The Bokashi waste has now been pickled and can be safely added to a worm bin, a normal compost bin or heap, or dug straight into the garden, where it will compost down very quickly.

Rinse the bucket out with water after each use – do not use chlorine based cleaner.

Composting the fermented waste

If you are putting the fermented waste directly into the garden, dig a hole or trench approximately 20-25 cm deep, add the fermented waste and mix in some soil, then cover with the remaining soil. Bokashi mixtures are acidic when first dug in, so ensure plant roots do not come directly into contact with the fresh waste as it may burn the roots, particularly in young plants. The mix will neutralize after 7-10 days, so it’s best to wait a couple of weeks before adding any plants.

This system accelerates the composting process – bacteria in the soil and waste will break down the organic material very quickly – in about 3 weeks it will have completely decomposed.

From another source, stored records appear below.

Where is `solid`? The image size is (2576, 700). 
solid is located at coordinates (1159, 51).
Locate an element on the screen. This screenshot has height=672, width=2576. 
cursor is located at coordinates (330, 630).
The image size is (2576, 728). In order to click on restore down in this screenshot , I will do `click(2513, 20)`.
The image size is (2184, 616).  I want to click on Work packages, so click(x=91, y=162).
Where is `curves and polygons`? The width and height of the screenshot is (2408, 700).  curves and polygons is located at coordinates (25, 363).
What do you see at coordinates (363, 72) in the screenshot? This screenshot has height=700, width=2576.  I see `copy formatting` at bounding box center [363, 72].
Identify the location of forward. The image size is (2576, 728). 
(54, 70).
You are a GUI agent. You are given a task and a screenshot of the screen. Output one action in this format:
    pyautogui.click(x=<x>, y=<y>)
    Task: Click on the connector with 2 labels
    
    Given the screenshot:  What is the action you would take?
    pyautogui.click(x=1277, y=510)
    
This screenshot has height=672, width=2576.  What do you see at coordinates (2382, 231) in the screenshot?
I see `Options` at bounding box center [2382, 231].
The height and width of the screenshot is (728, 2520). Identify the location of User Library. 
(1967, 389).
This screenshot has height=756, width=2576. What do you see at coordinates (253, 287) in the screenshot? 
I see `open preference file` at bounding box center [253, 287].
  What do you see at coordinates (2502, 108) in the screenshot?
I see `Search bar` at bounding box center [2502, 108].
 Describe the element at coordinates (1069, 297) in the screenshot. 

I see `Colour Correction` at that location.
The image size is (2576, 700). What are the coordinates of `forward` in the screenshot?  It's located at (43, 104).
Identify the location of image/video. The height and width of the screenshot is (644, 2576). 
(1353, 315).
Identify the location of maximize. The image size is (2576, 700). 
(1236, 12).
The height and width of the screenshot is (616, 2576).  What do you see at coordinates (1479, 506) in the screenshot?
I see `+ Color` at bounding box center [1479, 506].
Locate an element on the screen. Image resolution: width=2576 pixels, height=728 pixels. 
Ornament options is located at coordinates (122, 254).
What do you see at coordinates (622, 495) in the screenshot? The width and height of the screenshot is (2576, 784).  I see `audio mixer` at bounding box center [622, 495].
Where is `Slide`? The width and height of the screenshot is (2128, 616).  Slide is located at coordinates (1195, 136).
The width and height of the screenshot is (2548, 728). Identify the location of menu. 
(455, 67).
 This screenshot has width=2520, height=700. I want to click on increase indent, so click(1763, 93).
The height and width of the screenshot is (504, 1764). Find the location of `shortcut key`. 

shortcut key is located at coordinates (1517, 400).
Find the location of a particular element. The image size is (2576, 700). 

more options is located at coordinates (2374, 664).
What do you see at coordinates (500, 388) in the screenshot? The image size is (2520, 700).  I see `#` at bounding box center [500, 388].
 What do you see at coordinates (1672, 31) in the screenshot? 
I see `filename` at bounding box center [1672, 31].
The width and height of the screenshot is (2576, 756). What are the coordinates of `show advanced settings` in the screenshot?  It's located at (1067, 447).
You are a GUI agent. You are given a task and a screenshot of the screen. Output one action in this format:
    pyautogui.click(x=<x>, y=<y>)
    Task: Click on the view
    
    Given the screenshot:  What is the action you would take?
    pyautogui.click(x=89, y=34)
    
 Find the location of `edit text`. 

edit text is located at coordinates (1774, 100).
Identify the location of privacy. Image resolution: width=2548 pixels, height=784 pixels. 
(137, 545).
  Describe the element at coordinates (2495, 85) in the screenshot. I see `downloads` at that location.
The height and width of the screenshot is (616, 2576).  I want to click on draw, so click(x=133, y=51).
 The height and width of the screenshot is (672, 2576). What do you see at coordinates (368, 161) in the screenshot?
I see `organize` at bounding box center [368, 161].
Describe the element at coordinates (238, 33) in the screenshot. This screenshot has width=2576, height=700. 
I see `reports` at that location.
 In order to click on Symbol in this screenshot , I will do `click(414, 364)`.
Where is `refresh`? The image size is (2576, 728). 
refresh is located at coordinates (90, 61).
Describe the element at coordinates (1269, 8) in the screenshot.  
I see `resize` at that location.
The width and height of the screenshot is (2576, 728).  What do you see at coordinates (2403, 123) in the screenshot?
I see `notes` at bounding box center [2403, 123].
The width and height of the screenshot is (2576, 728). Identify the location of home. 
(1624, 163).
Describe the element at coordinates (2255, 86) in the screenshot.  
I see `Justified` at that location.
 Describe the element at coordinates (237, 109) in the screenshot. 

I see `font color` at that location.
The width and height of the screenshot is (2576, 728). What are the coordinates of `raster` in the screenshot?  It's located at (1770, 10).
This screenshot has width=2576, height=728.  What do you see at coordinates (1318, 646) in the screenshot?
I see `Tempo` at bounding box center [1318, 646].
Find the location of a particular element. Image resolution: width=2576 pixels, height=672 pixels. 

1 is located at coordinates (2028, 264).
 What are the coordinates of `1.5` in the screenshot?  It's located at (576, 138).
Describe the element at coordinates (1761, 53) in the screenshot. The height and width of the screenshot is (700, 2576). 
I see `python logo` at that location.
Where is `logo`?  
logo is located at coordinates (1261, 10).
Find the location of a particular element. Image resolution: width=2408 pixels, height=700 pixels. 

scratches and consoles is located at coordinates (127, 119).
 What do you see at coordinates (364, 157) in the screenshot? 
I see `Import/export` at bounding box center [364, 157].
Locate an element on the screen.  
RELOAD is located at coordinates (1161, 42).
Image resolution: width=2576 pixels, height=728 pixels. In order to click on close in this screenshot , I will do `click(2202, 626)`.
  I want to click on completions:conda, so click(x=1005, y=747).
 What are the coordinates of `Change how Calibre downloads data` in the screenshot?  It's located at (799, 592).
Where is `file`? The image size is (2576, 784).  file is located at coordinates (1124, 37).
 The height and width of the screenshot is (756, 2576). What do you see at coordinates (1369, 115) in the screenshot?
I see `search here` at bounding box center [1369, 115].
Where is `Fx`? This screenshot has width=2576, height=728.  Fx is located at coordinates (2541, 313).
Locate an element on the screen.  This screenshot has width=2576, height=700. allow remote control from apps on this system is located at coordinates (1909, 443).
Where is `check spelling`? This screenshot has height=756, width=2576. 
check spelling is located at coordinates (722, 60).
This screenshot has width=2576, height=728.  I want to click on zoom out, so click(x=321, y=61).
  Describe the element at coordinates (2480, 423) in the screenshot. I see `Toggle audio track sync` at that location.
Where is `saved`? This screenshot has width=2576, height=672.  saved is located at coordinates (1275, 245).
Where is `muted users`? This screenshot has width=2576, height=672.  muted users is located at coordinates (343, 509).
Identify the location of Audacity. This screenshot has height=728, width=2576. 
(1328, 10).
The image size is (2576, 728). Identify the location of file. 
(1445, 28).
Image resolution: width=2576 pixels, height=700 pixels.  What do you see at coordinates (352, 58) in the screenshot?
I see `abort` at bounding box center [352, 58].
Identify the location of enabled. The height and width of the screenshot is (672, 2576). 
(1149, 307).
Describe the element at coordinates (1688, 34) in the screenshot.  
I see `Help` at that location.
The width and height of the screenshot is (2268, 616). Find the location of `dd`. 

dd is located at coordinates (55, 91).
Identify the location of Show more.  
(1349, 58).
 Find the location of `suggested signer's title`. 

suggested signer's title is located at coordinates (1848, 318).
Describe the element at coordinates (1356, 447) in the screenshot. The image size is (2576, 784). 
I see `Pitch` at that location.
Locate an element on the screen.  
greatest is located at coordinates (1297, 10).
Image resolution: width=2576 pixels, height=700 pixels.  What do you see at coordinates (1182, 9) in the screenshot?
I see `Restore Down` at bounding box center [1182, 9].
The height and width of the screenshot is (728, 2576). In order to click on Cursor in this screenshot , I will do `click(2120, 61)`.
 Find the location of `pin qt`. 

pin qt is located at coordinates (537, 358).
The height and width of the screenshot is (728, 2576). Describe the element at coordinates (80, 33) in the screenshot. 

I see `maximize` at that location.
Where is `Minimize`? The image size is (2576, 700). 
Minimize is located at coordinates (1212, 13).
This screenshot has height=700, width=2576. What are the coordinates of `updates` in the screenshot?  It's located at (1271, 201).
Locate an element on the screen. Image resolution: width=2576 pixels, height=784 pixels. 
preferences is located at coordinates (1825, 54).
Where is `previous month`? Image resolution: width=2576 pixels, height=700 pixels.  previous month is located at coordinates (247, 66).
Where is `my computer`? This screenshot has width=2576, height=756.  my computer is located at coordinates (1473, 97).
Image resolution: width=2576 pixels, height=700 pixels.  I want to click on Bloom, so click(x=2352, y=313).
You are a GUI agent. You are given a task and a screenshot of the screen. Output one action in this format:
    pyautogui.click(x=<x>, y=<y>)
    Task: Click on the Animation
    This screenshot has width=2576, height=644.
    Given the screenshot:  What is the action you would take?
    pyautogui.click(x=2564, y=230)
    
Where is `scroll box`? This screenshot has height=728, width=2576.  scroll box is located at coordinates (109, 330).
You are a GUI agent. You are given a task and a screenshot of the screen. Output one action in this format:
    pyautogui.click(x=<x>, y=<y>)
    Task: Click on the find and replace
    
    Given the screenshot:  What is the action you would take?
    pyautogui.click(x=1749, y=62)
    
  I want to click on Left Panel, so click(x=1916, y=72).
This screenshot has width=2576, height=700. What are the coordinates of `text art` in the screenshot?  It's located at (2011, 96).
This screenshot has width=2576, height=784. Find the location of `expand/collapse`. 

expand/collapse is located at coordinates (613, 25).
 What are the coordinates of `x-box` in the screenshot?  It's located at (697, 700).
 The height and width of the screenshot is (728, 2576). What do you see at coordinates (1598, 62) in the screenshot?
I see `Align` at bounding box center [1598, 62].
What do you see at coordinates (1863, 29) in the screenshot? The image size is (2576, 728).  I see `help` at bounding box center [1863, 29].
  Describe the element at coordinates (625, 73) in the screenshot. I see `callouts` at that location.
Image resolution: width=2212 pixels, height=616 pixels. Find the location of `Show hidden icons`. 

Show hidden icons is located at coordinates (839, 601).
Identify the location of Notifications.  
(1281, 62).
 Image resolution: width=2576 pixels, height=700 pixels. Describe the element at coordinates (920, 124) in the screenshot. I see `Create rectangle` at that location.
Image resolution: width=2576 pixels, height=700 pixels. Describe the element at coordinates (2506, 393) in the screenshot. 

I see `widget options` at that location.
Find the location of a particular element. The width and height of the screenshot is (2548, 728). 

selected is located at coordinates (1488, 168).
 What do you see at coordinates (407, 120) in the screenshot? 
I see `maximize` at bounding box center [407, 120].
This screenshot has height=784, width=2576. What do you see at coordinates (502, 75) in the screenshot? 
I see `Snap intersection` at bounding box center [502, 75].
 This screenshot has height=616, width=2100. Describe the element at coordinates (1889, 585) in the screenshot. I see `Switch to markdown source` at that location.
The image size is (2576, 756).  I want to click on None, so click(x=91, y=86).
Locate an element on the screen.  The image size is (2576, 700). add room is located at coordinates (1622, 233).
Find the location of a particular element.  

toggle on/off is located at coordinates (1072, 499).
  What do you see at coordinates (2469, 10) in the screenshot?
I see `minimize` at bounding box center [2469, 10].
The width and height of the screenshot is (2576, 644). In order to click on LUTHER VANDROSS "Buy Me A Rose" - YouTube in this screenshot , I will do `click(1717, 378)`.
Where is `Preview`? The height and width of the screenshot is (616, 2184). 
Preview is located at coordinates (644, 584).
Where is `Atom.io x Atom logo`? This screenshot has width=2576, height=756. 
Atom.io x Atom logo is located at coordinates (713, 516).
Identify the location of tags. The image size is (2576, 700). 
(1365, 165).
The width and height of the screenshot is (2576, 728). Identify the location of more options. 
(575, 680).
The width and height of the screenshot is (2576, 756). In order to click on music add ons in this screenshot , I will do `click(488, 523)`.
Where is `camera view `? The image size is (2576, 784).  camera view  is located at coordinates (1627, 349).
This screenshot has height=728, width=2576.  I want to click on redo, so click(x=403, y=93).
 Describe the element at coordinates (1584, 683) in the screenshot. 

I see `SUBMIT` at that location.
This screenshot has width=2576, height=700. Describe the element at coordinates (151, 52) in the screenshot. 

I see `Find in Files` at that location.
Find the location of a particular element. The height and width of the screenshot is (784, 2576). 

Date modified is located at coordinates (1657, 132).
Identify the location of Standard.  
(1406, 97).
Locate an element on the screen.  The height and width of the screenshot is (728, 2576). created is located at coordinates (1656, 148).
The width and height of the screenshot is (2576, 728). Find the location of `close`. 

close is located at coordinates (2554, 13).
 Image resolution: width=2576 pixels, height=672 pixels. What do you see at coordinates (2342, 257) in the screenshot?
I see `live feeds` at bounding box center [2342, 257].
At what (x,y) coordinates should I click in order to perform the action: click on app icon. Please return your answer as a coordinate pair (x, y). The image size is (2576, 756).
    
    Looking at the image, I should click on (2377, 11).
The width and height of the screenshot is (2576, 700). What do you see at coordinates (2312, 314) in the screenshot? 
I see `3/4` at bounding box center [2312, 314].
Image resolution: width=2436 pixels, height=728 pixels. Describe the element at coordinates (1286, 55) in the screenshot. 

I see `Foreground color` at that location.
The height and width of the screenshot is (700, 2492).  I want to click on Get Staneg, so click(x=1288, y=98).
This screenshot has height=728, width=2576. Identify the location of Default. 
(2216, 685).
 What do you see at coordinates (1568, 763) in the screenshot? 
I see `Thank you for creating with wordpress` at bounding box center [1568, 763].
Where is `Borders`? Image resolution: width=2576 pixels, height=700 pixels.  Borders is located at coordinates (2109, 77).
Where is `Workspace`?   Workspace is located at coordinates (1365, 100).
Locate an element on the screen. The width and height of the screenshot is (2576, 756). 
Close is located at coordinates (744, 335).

If you are short of space for digging a new hole each time the bucket needs emptying, you can create a disposal point by digging a deep hole, placing gravel or small stones in the bottom, then place a large bottomless plastic bin with a strong lid up to its rim in the ground and fill in the soil around it. Tip in the fermented bokashi mix, stir in a little soil, and replace the lid.

You can also use the bokashi mix in planters, raised beds or pots – fill the container about one third full with potting mix, add the fermented bokashi and mix in, then fill up the rest of the container with more potting mix. Leave it to settle for a couple of weeks before planting up.

If adding the contents of the bucket to a worm bin or compost heap, spread the fermented waste out and mix with a little compost to speed decomposition, then cover over with more compost. Worms will avoid the waste for a few days until the acidity has reduced.

Bokashi ‘tea’

Sometimes a liquid is produced during fermentation, although don’t worry if there is none, as the amount and colour of the liquid depends on the type of foods you have put into the bucket – fruit and vegetables will produce more than other foods. Any liquid will drain into the bottom of the bucket and should be drawn off every couple of days. This liquid doesn’t keep well, and should be used within 24 hours of draining from the bucket.

Bokashi tea makes an excellent plant fertilizer as it contains the nutrients from the food waste and also Effective Micro-organisms (EMs).  To fertilise garden or container plants use about 1 teaspoon (5ml) to 2-3 litres of water, or for established trees and shrubs use 2 teaspoons (10ml) to 2-3 litres of water. Always apply onto the soil, never directly onto foliage.